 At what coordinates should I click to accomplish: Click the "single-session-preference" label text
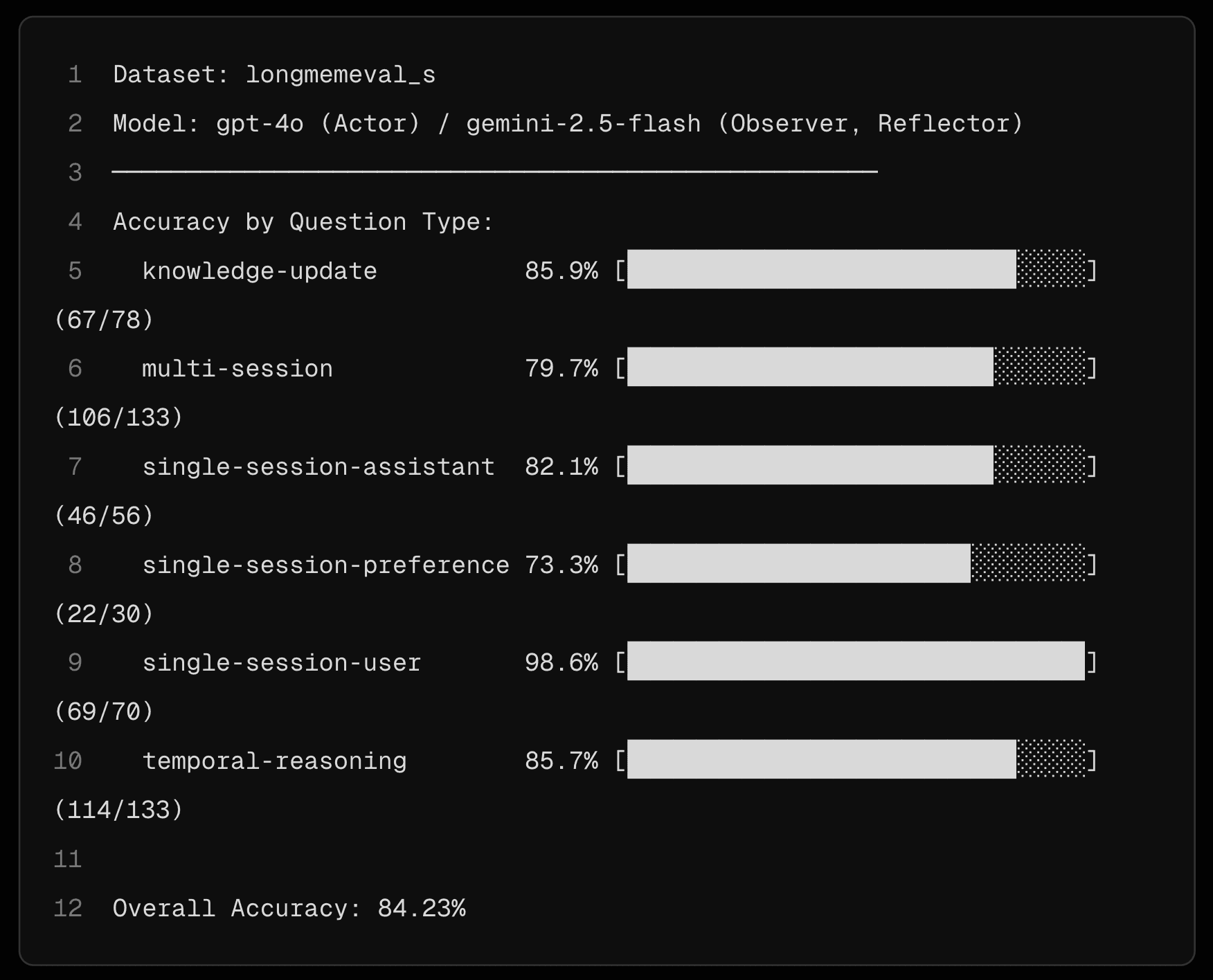325,565
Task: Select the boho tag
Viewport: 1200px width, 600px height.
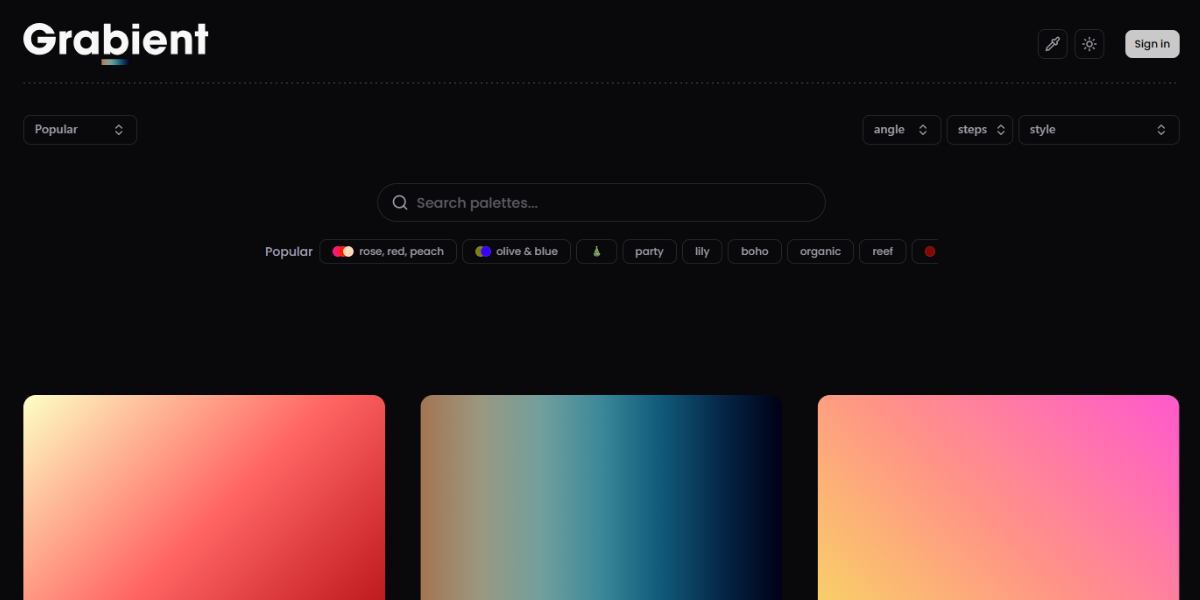Action: 754,252
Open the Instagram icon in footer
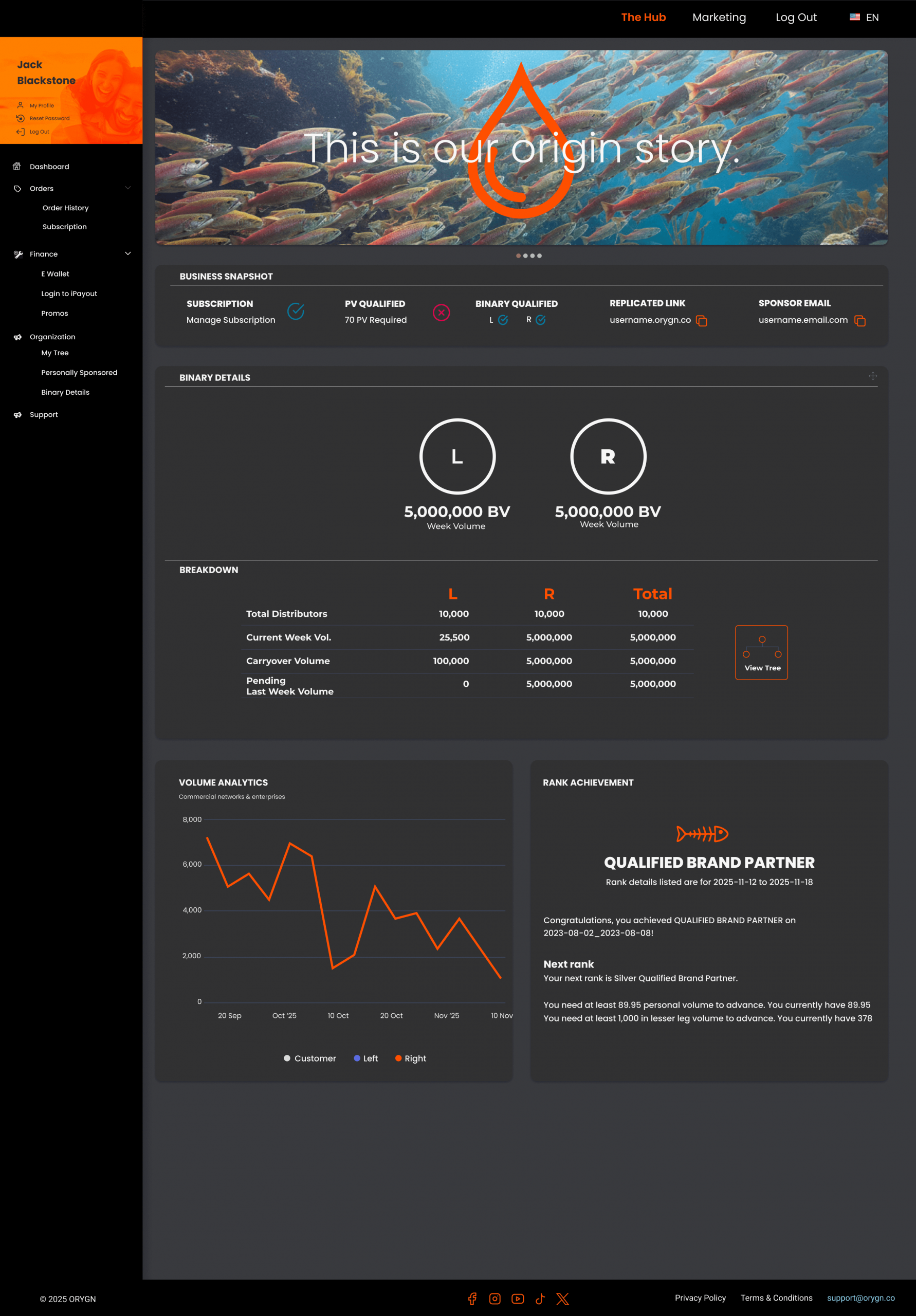 [x=494, y=1299]
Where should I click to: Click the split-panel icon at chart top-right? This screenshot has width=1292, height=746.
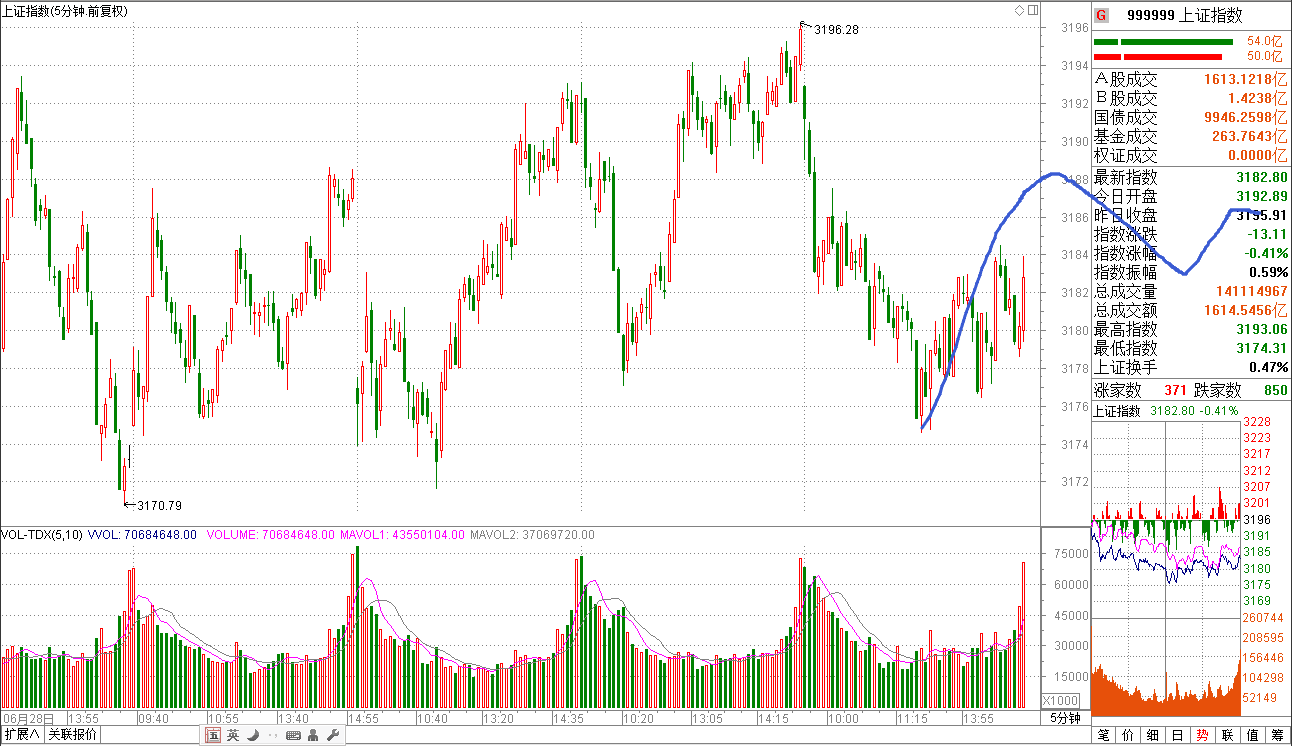click(x=1031, y=11)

#####

= What is being asked =
The records above must all be output exactly. Omit the images.

= Response to the task =
 At what coordinates should I click to accomplish: Click the "single-session-preference" label text
325,565
Task: Select the boho tag
Viewport: 1200px width, 600px height.
Action: 754,252
Open the Instagram icon in footer
 [x=494, y=1299]
Where should I click to: Click the split-panel icon at chart top-right? This screenshot has width=1292, height=746.
click(x=1031, y=11)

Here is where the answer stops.